Voilà notre rôle, le premier rôle de l’homme, dans la Passion du Christ. Il n’est pas bien réjouissant, je vous l’accorde. Alors on le cache, et on accuse les autres. On se désolidarise de la Croix du Christ : « qu’est-ce qu’ils sont méchants, ces juifs et ces romains, et Judas, et St Pierre ! Moi je n’aurais pas fait ça… » Et Jésus nous regarde et nous dit : « si tu l’aurais fait. En fait, tu l’as déjà fait. Et c’est pour cela que je souffre. Mais regarde, malgré tout cela : je t’aime, et je te le montre en mourant. Père, pardonnez-leur… ». Et voilà, mes biens chers frères, le Miracle de la Passion : au-delà des horreurs, du sang et des larmes, ce qui rejaillit, c’est l’Amour de Jésus. Vous l’entendrez, cette phrase, le jeudi Saint : « Dieu a tant aimé le monde qu’il a donné son fils unique pour le sauver » ; encore faut-il la comprendre. Le monde, ce n’est pas les autres : le monde, c’est moi, et les autres. Le Cœur de Dieu s’est ému pour chacun d’entre nous, qu’il n’a pas supporté de voir nous perdre et qu’il a choisi d’aller jusqu’au plus profond de la misère humaine, du péché, de la salissure, de tout prendre dans ses bras pour nous libérer par le sacrifice de sa vie. Voilà le double visage de la Croix : image insoutenable de la laideur de mon péché, mais aussi image admirable de la Tendresse infinie de Dieu pour moi.

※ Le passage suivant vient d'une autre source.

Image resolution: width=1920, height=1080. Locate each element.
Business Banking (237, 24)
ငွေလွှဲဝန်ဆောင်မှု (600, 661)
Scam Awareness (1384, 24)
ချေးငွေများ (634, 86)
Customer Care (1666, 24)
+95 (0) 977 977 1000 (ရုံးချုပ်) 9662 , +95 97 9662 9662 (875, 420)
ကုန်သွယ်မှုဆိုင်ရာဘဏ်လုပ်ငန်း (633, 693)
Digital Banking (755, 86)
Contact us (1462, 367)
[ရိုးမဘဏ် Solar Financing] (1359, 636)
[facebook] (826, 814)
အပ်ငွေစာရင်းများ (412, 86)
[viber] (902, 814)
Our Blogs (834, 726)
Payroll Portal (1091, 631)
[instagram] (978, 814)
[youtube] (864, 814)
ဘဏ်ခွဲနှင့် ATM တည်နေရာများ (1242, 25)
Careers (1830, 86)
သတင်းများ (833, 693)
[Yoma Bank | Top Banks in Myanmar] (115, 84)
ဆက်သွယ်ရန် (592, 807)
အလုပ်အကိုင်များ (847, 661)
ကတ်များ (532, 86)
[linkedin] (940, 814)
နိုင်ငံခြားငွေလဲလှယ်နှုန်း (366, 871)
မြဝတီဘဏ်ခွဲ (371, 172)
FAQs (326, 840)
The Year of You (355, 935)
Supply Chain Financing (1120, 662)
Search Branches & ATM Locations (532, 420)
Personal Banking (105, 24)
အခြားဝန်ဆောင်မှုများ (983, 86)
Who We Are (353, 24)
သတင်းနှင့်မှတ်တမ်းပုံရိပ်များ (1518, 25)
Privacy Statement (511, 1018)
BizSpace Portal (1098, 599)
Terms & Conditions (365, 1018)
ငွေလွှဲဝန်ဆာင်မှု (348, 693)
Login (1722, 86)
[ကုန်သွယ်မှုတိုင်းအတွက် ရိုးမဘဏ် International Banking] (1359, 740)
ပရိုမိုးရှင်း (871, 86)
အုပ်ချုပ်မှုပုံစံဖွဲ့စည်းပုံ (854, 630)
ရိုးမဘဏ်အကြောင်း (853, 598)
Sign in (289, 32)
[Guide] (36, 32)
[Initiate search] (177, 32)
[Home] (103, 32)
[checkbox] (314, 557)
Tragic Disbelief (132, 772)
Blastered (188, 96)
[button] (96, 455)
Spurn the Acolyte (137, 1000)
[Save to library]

Alors monte en nos cœurs une humble et tremblante prière : « Je veux arrêter de vous persécuter, Jésus, je ne veux plus jouer ce rôle ; je veux réparer le mal que j’ai fait. Comment le puis-je ? » Et alors Jésus vous dira : « j’ai plein de rôles nouveaux à t’offrir. Tu as été acteur de ma douleur, tu peux être acteur de mon soulagement, et porter la peine avec moi. Veux-tu être sainte Véronique, qui essuie mon face ? Alors va te confesser, et j’imprimerai en toi la Lumière de mon Visage rayonnant. Veux-tu être Simon de Cyrène, qui m’aide sur le chemin de Croix ? Alors Accepte cette épreuve que je t’ai envoyée et que tu fuis depuis si longtemps, porte la croix, et tu me retrouveras à tes côtés. Veux-tu être le soldat qui me propose à boire ? Viens plus souvent ces deux prochaines semaines prier devant mon tabernacle, car J’ai soif de ton âme. Veux-tu être les saintes femmes ? Pleure sur tes péchés, et sur ceux de mon église. Tu ne peux pas être Marie, elle, il n’y en a qu’une, elle est Immaculée et son rôle est unique, mais tu peux l’imiter si tu veux : en étant fidèle à ton engagement de chrétien, de pureté, de mari ou d’épouse, tu te tiendras près de ma croix, à côté d’elle. Stabat mater... Et même, tu peux être le bon larron, Dismas, celui qui se convertit au tout dernier moment, si tu laisses ton cœur s’ouvrir à la grâce. Choisis ton rôle, et suis moi dans ma Passion. Et je t’ouvrirai la porte du pardon, et de la Gloire. » Jésus n’est pas venu sauver des personnes abstraites, ou le mal en général : il est venu pour moi. Aujourd’hui, il commence son grand combat contre le démon. Il combat pour moi, et il combat seul. Nous ne pouvons rester spectateurs. Nous sommes acteurs, dans un sens ou dans un autre. Quel rôle voulons-nous jouer dans le drame de notre Salut ? A nous de le choisir : et de le choisir maintenant, car la Passion du Christ a déjà commencé. « Jésus est à l’Agonie jusqu’à la fin du monde ; il ne faut point dormir, pendant ce temps-là ».